In the months after the earthquake, Naomie made a new home in a tent camp with a man. One day he raped her, threw some money at her and left her. She sought post-rape care, but not in time to prevent pregnancy. She had the baby, but had no job. She occasionally exchanges sex for food or small change to buy soap, but worries that without contraception she'll become pregnant again.
The baby's father came back one day and wanted to take the baby to his family. She refused. In retaliation, he returned later with some friends. They took turns raping her.
For a while in 2010, everyone turned their eyes to the long-neglected Haiti. But as crisis after crisis has unfolded in the country, from a cholera epidemic to elections problems to Jean Claude Duvalier's return, the international community has almost become numb to its suffering. A brief mention of political turmoil or cholera or another looming hurricane reminds us that things are still bad in Haiti. But then we move on.
Naomie's tale may shake us momentarily from our numbness: two dead parents; two rape episodes; and survival sex to feed her baby.
But all women in Haiti face shocking risks of maternal mortality and the stark inequalities in access to reproductive health care have become much worse since the earthquake.
Haiti has the highest maternal mortality rate in the Western Hemisphere: A woman in Haiti has a 1-in-44 lifetime risk of dying from giving birth. Pregnancy rates in the informal camp settlements are three times those in urban areas before the earthquake.
Women need better access to contraception, better protection in their camps and communities, job opportunities, affordable medical care for themselves and their children and a safe, dry place to live.
In fact, these are their rights.
Good work is being done by the government, nongovernmental organizations and U.N. agencies to address maternal health.

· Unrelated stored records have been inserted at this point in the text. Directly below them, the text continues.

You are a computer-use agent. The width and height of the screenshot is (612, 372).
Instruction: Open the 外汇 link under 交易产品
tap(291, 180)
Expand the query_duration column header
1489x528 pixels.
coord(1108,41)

Free health care is available for the first time to many Haitian women and girls, allowing them to plan their families and potentially decreasing the risk of death that they or their infants face.

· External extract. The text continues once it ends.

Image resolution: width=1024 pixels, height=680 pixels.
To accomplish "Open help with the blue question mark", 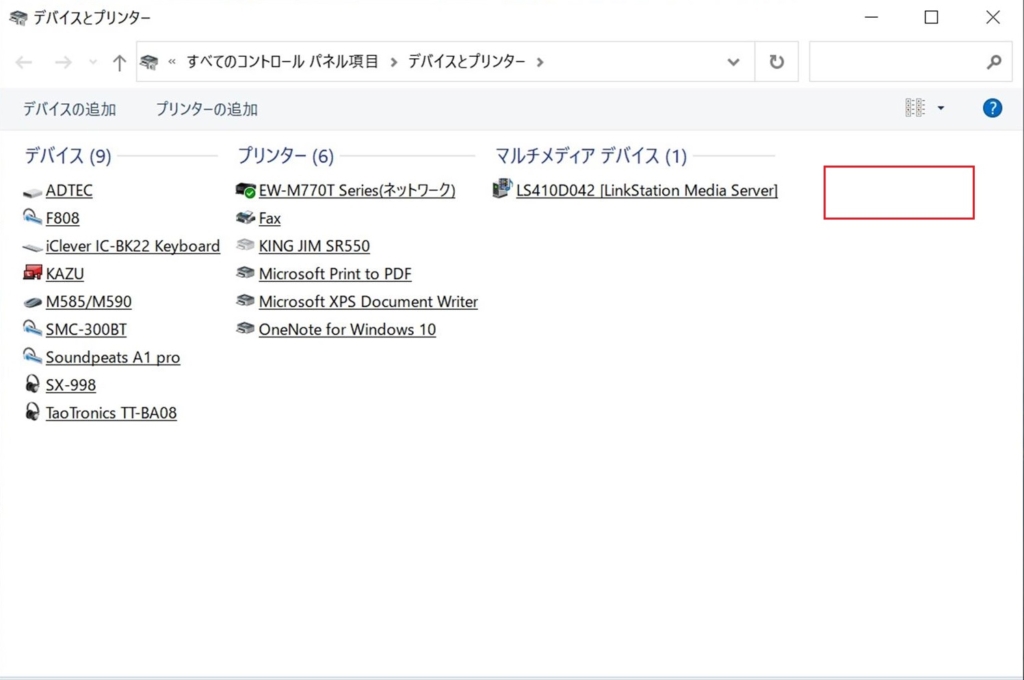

This should be a success story of the aid efforts in Haiti. But we don't know if it is, as there are no system-wide data showing progress in women's health.

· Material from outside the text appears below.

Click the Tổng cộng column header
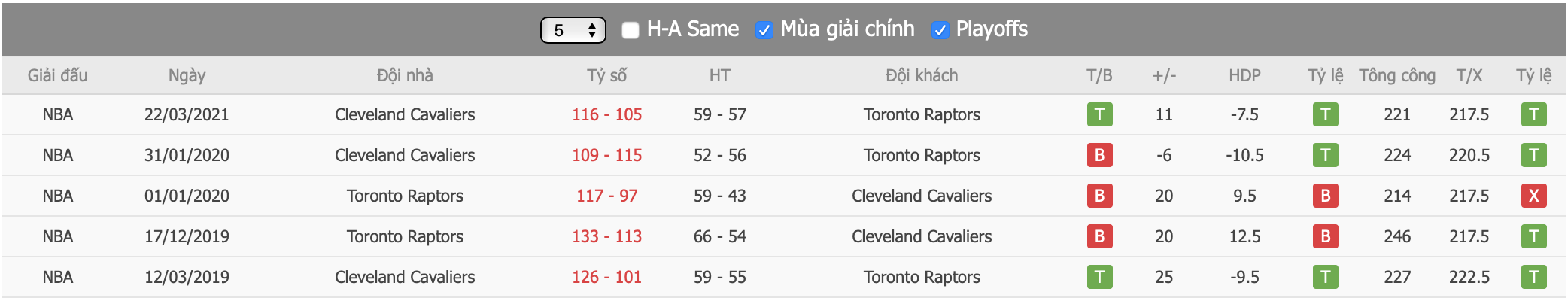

Many of the over 100 women and girls I've spoken with continue to face obstacles in getting these life-saving services. Many don't have basic information about where to get free medical services; others lack the less than $1 needed to transport them to a hospital to give birth.
These are not insurmountable obstacles, and they don't require expensive solutions. They require a broad recognition by decision-makers at the highest level in the government, the Interim Haiti Recovery Commission, donors and aid groups that women and girls matter. Their concerns are not something relegated to a few specialists.
The needs of women and girls should be considered in every aspect of reconstruction and at each step, from design to implementation to monitoring. All data--on displaced persons, flood victims, political violence, cholera deaths, political participation--should show how women and girls are affected. Gender-specific benchmarks should be designed to show progress toward reducing inequalities. Most important, clear avenues should be designed for women's participation.
In Haiti, women are called the "poto mitan," the pillars of society. They are also the foundation. Reconstruction that ignores women will leave Haiti more unstable than ever.